_Dataset entries_
* * *

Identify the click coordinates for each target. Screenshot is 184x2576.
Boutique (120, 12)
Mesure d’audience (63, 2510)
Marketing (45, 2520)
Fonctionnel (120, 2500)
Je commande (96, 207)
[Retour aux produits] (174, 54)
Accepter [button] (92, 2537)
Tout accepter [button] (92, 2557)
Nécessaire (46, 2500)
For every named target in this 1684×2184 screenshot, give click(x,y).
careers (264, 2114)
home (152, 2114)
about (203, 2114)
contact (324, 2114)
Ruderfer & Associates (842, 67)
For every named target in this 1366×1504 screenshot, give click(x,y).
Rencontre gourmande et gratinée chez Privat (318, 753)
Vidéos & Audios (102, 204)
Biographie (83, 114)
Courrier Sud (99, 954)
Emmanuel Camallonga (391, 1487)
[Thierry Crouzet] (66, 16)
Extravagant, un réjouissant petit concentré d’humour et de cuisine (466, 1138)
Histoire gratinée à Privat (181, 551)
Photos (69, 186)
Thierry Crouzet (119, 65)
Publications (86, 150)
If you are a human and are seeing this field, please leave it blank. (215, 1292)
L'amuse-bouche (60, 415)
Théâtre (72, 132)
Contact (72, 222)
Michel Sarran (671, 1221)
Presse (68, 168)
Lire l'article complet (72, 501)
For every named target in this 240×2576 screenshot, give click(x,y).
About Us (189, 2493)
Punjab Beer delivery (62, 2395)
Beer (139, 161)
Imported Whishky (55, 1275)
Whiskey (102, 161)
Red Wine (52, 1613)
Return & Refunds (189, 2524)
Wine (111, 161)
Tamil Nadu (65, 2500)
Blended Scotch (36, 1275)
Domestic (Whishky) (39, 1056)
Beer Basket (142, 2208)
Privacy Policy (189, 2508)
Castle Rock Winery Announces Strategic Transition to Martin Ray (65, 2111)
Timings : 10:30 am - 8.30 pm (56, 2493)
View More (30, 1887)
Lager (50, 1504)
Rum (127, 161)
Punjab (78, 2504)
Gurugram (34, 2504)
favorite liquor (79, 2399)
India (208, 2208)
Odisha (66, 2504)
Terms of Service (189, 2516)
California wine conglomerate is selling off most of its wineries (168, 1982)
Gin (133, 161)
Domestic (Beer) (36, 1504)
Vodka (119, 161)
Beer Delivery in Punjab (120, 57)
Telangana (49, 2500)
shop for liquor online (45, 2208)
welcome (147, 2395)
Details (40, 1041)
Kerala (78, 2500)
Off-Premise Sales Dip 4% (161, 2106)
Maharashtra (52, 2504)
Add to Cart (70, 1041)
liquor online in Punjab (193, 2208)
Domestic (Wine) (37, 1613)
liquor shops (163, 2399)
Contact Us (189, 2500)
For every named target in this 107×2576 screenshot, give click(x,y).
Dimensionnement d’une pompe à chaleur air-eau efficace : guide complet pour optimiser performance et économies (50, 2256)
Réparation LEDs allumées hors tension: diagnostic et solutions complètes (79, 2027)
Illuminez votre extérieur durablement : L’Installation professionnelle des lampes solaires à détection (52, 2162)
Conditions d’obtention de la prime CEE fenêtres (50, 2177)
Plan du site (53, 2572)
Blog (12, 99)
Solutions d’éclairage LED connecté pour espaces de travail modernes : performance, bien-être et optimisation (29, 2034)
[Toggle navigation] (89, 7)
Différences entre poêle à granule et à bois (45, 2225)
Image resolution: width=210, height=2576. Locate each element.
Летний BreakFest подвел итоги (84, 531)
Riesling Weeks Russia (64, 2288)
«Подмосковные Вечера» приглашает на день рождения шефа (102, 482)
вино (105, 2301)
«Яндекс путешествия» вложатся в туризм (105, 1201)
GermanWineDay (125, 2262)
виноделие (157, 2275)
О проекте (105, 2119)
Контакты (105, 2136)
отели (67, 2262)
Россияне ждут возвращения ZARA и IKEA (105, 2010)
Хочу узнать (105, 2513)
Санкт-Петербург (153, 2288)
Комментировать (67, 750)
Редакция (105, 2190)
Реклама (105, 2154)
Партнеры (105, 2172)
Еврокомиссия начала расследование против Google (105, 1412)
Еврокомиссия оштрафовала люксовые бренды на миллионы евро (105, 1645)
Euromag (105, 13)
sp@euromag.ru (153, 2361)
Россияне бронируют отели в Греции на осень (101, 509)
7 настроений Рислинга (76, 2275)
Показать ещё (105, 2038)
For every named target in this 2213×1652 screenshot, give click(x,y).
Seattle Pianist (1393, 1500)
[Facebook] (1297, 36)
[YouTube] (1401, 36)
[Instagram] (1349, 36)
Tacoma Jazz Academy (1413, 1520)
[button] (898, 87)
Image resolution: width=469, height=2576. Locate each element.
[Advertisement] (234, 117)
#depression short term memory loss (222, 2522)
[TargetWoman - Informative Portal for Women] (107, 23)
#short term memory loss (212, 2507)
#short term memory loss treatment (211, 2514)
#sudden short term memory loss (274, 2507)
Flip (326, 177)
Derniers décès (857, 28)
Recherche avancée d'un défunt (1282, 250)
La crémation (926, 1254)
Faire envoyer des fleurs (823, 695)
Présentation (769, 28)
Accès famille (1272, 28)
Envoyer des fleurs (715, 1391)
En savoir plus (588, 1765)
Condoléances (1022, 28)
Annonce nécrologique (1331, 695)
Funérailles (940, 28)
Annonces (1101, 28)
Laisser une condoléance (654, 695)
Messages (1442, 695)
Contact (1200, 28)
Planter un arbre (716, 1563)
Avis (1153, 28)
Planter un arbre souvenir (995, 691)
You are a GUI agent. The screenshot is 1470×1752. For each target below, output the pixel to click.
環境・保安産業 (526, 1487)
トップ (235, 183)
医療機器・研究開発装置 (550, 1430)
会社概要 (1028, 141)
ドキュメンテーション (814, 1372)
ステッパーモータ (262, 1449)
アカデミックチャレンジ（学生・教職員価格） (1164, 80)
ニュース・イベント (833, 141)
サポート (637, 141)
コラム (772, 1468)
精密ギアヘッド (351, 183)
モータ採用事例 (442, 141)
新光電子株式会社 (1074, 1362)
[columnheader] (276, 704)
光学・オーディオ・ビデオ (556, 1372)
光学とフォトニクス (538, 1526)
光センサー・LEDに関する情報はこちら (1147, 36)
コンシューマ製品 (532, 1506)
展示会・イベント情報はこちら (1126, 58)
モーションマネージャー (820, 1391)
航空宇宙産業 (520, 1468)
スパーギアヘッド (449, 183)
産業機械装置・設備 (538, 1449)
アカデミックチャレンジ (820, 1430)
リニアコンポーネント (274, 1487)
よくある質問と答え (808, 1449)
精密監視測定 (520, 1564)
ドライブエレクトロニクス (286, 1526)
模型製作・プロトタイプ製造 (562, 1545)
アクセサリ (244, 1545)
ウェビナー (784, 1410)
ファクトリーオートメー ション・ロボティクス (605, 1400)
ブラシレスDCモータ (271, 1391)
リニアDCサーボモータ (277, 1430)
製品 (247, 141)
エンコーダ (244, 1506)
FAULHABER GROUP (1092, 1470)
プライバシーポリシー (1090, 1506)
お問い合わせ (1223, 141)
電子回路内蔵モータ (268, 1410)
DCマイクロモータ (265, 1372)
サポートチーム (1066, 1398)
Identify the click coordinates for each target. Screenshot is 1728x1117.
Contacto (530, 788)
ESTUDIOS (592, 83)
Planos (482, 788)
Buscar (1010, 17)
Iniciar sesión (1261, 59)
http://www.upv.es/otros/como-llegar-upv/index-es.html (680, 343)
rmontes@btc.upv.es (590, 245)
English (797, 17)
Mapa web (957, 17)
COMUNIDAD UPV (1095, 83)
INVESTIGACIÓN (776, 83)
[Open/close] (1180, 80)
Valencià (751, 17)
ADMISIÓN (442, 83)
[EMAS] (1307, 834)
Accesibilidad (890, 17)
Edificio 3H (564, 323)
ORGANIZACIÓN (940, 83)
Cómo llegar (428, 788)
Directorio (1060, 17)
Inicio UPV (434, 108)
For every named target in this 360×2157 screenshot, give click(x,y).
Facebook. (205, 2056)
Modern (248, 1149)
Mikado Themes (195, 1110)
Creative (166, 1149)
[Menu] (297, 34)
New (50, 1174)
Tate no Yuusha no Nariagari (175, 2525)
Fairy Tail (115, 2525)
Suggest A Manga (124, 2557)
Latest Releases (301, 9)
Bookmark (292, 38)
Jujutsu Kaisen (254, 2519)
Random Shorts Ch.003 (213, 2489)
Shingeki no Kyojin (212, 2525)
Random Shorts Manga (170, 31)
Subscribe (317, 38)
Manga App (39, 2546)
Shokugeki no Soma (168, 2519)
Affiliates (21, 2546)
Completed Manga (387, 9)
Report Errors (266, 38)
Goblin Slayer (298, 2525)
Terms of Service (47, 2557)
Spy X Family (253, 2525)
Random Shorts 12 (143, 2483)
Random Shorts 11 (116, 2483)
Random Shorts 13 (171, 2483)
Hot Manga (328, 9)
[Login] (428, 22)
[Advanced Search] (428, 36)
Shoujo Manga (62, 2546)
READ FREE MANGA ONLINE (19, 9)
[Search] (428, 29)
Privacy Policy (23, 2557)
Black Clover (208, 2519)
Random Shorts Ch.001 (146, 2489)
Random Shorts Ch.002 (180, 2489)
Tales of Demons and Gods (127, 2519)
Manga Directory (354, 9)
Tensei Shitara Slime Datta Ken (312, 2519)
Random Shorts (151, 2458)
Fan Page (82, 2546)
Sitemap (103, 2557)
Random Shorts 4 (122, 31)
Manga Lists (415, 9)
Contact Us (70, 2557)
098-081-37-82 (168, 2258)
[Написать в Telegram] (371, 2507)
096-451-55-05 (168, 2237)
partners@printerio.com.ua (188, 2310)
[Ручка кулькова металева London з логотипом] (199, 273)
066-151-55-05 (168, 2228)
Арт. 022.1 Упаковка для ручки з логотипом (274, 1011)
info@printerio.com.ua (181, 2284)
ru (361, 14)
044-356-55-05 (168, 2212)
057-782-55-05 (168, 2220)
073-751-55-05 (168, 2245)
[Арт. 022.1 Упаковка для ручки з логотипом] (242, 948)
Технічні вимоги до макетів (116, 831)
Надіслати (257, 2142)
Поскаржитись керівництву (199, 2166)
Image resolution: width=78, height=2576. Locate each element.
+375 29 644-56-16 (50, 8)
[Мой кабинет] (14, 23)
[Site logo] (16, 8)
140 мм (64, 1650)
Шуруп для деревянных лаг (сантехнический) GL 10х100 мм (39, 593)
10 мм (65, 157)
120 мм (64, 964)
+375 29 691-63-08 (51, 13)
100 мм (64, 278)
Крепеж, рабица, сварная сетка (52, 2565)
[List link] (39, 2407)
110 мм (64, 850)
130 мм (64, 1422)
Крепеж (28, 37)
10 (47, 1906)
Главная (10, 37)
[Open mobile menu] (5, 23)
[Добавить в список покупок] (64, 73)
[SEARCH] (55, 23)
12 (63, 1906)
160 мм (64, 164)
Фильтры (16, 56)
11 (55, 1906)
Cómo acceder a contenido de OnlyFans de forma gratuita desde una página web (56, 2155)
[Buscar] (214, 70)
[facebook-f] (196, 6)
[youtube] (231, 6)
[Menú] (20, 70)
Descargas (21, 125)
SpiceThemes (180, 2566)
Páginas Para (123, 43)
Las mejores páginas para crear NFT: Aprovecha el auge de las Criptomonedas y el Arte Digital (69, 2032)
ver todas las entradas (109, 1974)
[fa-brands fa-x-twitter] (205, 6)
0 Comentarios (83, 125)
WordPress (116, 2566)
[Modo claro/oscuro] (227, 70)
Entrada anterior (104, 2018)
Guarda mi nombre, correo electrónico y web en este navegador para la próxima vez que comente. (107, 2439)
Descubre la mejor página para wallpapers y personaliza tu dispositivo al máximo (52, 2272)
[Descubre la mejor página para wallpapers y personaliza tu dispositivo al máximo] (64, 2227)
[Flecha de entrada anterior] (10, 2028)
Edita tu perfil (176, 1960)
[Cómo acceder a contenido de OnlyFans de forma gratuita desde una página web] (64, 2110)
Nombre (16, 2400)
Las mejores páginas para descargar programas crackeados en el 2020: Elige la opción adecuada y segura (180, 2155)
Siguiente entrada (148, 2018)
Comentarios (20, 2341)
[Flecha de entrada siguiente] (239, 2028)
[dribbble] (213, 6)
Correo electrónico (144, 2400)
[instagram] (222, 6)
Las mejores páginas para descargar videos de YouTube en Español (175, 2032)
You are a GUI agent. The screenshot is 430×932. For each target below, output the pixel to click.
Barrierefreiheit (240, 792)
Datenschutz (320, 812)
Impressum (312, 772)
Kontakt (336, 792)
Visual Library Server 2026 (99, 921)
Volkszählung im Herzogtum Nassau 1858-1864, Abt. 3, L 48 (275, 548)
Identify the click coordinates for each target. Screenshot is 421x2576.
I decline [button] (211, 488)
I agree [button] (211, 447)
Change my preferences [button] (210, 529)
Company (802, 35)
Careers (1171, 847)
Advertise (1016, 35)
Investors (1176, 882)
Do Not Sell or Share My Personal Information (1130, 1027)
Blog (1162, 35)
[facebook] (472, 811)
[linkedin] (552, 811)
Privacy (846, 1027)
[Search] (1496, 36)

* * *

_TASK STATEMENT_
From the entries above, write out only the lines starting at the line that holds "Lire l'article complet (72, 501)" and ending at the line that holds "Add to Cart (70, 1041)", keeping both and matching them exactly.

_TASK ANSWER_
Lire l'article complet (72, 501)
For every named target in this 240×2576 screenshot, give click(x,y).
About Us (189, 2493)
Punjab Beer delivery (62, 2395)
Beer (139, 161)
Imported Whishky (55, 1275)
Whiskey (102, 161)
Red Wine (52, 1613)
Return & Refunds (189, 2524)
Wine (111, 161)
Tamil Nadu (65, 2500)
Blended Scotch (36, 1275)
Domestic (Whishky) (39, 1056)
Beer Basket (142, 2208)
Privacy Policy (189, 2508)
Castle Rock Winery Announces Strategic Transition to Martin Ray (65, 2111)
Timings : 10:30 am - 8.30 pm (56, 2493)
View More (30, 1887)
Lager (50, 1504)
Rum (127, 161)
Punjab (78, 2504)
Gurugram (34, 2504)
favorite liquor (79, 2399)
India (208, 2208)
Odisha (66, 2504)
Terms of Service (189, 2516)
California wine conglomerate is selling off most of its wineries (168, 1982)
Gin (133, 161)
Domestic (Beer) (36, 1504)
Vodka (119, 161)
Beer Delivery in Punjab (120, 57)
Telangana (49, 2500)
shop for liquor online (45, 2208)
welcome (147, 2395)
Details (40, 1041)
Kerala (78, 2500)
Off-Premise Sales Dip 4% (161, 2106)
Maharashtra (52, 2504)
Add to Cart (70, 1041)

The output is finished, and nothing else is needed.